Enter the Restaurant Opportunities Centers United and its affiliate local chapters (ROC,) a self- described national organization dedicated to the needs of restaurant workers. ROC, which has strong ties to unions such as UNITE-HERE Local 100, seeks to pressure restaurants into acceding to union demands without the unions having resort to traditional organizing tactics.
As ROC co-founder and co-director Saru Jayaraman explains, “One difference between us [ROC] and a union is that in a union you have to get a majority of a shop…. In our case we just get a group of workers, but not necessarily the majority.” The pro-union news website Dollars and Sense, which interviewed Jayaraman, calls this approach “minority unionism,” noting that ROC-NY, ROC’s New York affiliate, “gets workers to act like a union even where the workers have not been legally recognized as a collective bargaining unit.”
Instead of organizing workers, ROC seeks to intimidate restaurant owners into settlement agreements. According to Crain’s New York, ROC-NY has obtained $5 million in settlements from nine separate campaigns. As Crain’s describes it, a ROC campaign “often includes noisy and prolonged protests outside the eatery. Settling is often the less expensive option for restaurateurs mindful of their brand’s image and the cost of a long court fight.”
ROC conducts campaigns of harassment — including picketing, media attacks, and lawsuits — against targeted restaurants, hoping to damage their business to the point that they capitulate. The pressure tactics are calculated to drive away customers — the very customers on whom restaurant employees depend for tips and income.
In a pending case against ROC-NY, the restaurant company B&B Hospitality Group, accused ROC-NY of for engaging in a “campaign of unlawful harassment, intimidation, vandalism, and violence toward [B&B Hospitality Group LLC] and their employees and customers” that included “employing ‘rent-a-mobs’ consisting of ROC-NY members, union operatives, students, and political activists — with almost no actual restaurant workers” for weekly demonstrations outside targeted restaurants.

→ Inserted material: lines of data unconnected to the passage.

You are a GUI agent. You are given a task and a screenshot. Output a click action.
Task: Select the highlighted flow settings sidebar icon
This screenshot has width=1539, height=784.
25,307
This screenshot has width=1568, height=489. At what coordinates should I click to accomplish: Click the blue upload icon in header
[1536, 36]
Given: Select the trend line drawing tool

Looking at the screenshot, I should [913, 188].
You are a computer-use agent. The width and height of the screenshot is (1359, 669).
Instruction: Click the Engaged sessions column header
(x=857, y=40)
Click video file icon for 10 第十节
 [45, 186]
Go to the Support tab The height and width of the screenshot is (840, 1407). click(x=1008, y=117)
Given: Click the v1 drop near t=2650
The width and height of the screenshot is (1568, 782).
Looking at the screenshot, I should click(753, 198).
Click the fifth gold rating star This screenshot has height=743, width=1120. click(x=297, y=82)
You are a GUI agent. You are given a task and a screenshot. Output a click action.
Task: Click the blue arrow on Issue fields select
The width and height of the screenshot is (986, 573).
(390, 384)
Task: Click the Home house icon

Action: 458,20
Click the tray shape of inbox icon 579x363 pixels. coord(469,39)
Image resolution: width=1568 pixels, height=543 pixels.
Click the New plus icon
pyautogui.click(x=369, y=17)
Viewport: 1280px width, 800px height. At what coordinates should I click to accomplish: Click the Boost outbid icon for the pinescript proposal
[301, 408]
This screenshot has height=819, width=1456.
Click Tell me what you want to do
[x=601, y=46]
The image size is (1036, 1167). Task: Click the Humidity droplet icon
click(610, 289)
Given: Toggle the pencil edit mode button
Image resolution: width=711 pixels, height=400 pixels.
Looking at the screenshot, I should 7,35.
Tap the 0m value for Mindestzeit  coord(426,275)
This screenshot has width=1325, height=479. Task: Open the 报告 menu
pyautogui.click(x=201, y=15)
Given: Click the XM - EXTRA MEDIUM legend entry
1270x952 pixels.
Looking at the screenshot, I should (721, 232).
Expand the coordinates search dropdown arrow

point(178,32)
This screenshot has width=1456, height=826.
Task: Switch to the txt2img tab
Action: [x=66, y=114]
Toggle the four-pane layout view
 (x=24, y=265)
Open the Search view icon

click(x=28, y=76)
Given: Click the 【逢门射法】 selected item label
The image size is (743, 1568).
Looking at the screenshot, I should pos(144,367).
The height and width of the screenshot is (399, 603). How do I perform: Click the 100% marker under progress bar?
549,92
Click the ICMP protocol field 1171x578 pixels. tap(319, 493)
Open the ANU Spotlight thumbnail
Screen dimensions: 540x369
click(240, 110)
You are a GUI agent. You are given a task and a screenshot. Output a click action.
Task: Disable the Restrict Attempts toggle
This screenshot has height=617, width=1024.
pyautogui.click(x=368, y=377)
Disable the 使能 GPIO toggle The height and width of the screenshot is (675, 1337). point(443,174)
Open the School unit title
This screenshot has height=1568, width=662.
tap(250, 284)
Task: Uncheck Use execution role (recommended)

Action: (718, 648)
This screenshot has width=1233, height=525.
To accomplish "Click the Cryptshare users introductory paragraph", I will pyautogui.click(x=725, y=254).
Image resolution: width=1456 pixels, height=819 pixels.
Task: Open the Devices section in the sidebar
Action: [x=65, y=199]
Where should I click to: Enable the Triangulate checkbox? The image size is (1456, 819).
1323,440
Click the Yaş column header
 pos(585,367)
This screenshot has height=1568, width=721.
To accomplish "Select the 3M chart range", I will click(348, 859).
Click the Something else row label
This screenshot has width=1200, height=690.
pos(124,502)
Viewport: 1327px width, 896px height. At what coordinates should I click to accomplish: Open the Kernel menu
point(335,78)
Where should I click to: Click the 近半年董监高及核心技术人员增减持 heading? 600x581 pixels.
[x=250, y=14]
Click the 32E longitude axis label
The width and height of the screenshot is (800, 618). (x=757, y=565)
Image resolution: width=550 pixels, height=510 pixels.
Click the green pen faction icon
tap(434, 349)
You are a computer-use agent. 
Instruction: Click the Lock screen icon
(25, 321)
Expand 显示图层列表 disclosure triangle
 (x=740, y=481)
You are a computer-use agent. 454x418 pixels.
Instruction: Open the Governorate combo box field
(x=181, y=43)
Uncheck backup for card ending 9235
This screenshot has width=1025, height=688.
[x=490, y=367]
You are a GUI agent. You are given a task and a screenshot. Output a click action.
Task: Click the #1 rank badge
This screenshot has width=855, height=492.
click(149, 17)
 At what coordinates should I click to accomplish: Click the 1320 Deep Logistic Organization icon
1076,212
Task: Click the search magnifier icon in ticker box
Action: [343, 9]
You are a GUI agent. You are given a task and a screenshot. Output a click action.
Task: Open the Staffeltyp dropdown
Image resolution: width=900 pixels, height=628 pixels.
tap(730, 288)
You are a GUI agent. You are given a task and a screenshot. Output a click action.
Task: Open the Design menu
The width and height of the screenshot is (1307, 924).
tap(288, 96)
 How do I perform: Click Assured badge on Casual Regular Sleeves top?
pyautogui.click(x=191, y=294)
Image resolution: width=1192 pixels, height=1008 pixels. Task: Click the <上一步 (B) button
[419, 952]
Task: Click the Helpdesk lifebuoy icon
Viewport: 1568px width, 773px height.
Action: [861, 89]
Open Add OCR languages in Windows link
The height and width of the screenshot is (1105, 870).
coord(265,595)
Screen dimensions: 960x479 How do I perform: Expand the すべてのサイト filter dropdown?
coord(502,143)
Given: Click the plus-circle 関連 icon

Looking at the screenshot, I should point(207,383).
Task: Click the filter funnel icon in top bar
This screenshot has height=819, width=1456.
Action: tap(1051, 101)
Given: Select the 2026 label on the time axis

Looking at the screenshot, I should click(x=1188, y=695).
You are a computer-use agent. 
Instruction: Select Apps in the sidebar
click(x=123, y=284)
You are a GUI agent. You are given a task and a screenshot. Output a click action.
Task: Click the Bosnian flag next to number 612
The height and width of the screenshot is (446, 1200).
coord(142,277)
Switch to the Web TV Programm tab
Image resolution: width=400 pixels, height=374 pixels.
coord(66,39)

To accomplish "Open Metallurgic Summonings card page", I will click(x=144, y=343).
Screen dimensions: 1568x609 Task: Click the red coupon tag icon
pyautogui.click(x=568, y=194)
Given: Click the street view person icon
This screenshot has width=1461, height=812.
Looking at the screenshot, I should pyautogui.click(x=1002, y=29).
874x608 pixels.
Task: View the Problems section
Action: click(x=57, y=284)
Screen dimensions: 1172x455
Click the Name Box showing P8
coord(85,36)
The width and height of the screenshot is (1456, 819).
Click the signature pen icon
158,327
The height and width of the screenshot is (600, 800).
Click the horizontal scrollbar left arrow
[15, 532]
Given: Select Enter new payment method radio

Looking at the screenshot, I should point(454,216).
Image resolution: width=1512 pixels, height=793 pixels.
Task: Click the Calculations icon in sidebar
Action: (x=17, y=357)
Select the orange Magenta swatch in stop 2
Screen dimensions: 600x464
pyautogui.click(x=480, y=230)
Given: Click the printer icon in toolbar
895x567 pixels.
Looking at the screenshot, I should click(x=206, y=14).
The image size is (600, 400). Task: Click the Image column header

In early December ROC published its ROC National Diner’s Guide 2012, which purports to “separate the good guys from the bad” and “find restaurants that are doing right by their workers.” In addition to paid sick leave, opportunities for advancement and wages, points were awarded for “restaurants belonging to ROC’s Restaurant Industry Roundtables.” Translation: If you are in the club you will get a good score.
Almost every award winner played ball with ROC. A few even failed a majority of the other criteria. Largely, restaurants in the guide were either heroes or villains, getting top ratings or failing miserably. So much for a non-biased assessment.
What’s in it for the workers on whose behalf ROC claims to be fighting? A clue to that may be Colors, a restaurant ROC itself started to which it, unsurprisingly, awarded top honors. ROC created Colors as a worker-owned cooperative to be governed by a committee and pay better than average wages. Workers would need to contribute 100 hours of work in order to buy their way into the co-op (considerably reducing their total pay).
Tasks to be performed during these “buy in hours” include catering, attending protests, and conducting surveys. One employee characterized the arrangement as exploitative to workers, saying it would “enslave them to do things they don’t want to do.” Colors has had several problems since opening. The utopian experiment has been in financial trouble, accused of employee mistreatment, subject to worker protests, and forced to reduce pay.
The ROC guide is less a guide of restaurant ethical practices than a list of who is — and who isn’t — playing ball with ROC.